Dataset records
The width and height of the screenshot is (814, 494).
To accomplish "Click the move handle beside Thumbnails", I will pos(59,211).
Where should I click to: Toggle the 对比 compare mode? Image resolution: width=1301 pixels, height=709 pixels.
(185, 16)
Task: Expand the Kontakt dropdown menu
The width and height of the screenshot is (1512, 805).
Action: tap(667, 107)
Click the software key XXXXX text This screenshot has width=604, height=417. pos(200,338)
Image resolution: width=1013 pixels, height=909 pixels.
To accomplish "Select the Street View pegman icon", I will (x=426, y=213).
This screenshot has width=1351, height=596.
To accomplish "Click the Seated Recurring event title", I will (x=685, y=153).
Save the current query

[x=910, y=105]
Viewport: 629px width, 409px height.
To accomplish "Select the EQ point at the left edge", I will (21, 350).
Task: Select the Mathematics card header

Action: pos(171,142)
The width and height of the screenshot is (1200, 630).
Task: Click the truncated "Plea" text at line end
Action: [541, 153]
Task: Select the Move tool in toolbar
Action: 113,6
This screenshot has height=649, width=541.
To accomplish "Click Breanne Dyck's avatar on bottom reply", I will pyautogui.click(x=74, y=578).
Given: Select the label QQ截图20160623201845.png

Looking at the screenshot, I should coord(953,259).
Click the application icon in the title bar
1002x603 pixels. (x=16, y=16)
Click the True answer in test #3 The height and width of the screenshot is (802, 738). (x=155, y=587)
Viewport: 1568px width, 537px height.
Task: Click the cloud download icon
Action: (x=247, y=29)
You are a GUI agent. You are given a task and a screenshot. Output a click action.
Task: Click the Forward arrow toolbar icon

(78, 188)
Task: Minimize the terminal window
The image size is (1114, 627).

• [To do] Using the data above, print every record exactly as shown.

• [Exercise response]
The width and height of the screenshot is (814, 494).
To accomplish "Click the move handle beside Thumbnails", I will pos(59,211).
Where should I click to: Toggle the 对比 compare mode? Image resolution: width=1301 pixels, height=709 pixels.
(185, 16)
Task: Expand the Kontakt dropdown menu
The width and height of the screenshot is (1512, 805).
Action: tap(667, 107)
Click the software key XXXXX text This screenshot has width=604, height=417. pos(200,338)
Image resolution: width=1013 pixels, height=909 pixels.
To accomplish "Select the Street View pegman icon", I will (x=426, y=213).
This screenshot has width=1351, height=596.
To accomplish "Click the Seated Recurring event title", I will (x=685, y=153).
Save the current query

[x=910, y=105]
Viewport: 629px width, 409px height.
To accomplish "Select the EQ point at the left edge", I will (21, 350).
Task: Select the Mathematics card header

Action: pos(171,142)
The width and height of the screenshot is (1200, 630).
Task: Click the truncated "Plea" text at line end
Action: [541, 153]
Task: Select the Move tool in toolbar
Action: 113,6
This screenshot has height=649, width=541.
To accomplish "Click Breanne Dyck's avatar on bottom reply", I will pyautogui.click(x=74, y=578).
Given: Select the label QQ截图20160623201845.png

Looking at the screenshot, I should coord(953,259).
Click the application icon in the title bar
1002x603 pixels. (x=16, y=16)
Click the True answer in test #3 The height and width of the screenshot is (802, 738). (x=155, y=587)
Viewport: 1568px width, 537px height.
Task: Click the cloud download icon
Action: (x=247, y=29)
You are a GUI agent. You are given a task and a screenshot. Output a click action.
Task: Click the Forward arrow toolbar icon

(78, 188)
Task: Minimize the terminal window
The image size is (1114, 627).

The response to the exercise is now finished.